Monster weekend reads: The Boy Who Killed Demons and The Wake

The Boy Who Killed Demons, by Dave Zeltserman:

Full disclosure, Dave is a friend and with his Kung Fu he could do serious damage of to all of us put together…

Dave writes these modern pulps with attitude and jet propulsion, and has this new-school-old-school nasty streak that–forget getting under your skin–gets under your fingernails. BOY is no different. It’s an epistolary novel from the POV of Henry, a fifteen-year-old who discovers one day that he can see demons hiding among us. Or maybe he’s just a teen having a psychotic break. Like in Dave’s masterpiece The Caretaker of Lorne Field, Dave slowly builds a case for both supernatural and psychological explanations throughout the novel. His brilliant twist here is how closely Henry’s story is a nightmarish, twisted, even satirized homage/version of Peter Parker/Spider-man’s origin story. Instead of the aw shucks Peter, though, we get teens who are as dark and dangerous as the whole wide world, and none of us are ever safe with Dave.

The Wake, by Scott Snyder and Sean Murphy.

A limited series comic, The Wake is one of the best comics I’ve read in the last few years. (While I don’t read as many comics as supergeeks the erudite Jack Haringa and John Langan, I have read my share, and just trust me here with The Wake, all right?)

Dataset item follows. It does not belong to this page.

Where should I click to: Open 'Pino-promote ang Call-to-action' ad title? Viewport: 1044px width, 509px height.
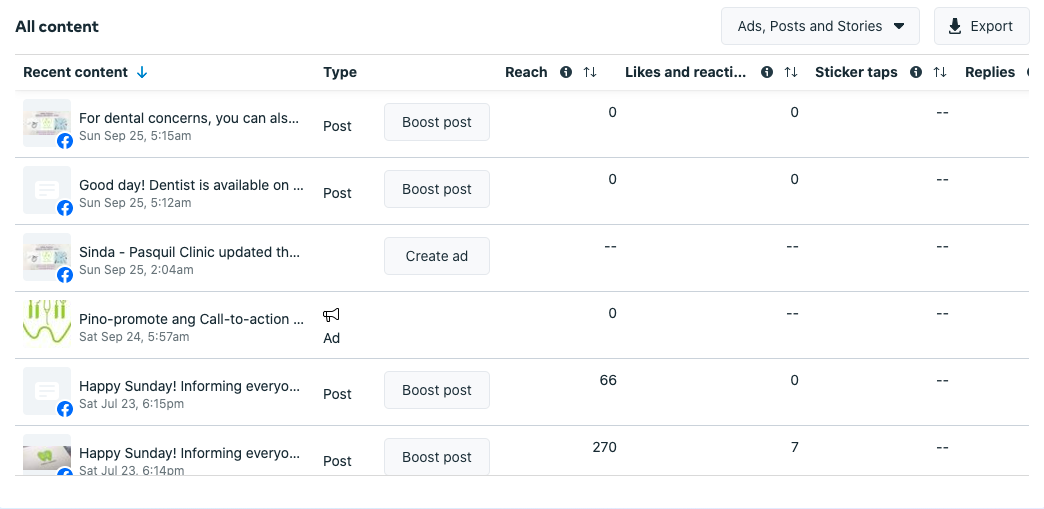click(191, 319)
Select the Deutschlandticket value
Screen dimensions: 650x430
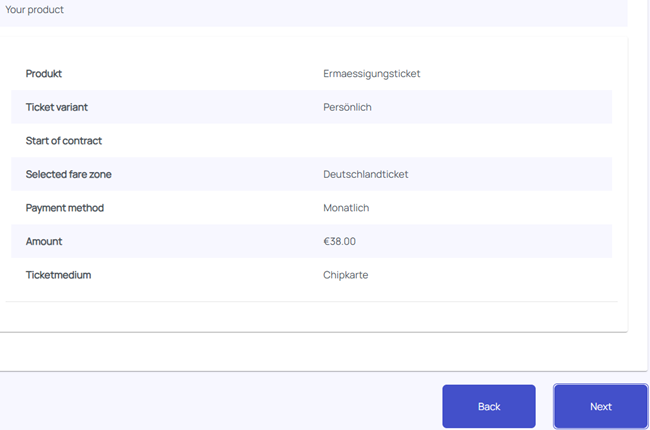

Split into two parts, five chapters each, the first part mostly (like mostly dead) takes place in the present tense where a group of scientists head to a secret government drilling rig in the arctic. Something’s wrong, and that something is monstrous mermaids? Mermaids, really? Yes. And trust me, they’re awesome. The book bounces around through different epochs and the second part takes place hundreds of years for now, and I really don’t want to detail the plot because it’s only a ten comic series, and I don’t want to make a mess of it (too late). Suffice to say, the writing is sharp, and the artwork, man, the artwork, from panel one, you get a sense of epic and scope and size, and I found myself pouring through the larger splash pages just taking in all of the details. A huge story with guts, ambition, and pulls themes and ideas from so many places (including Quatermass and the Pit, one of my favorite Hammer films). And there are big scary monsters to boot.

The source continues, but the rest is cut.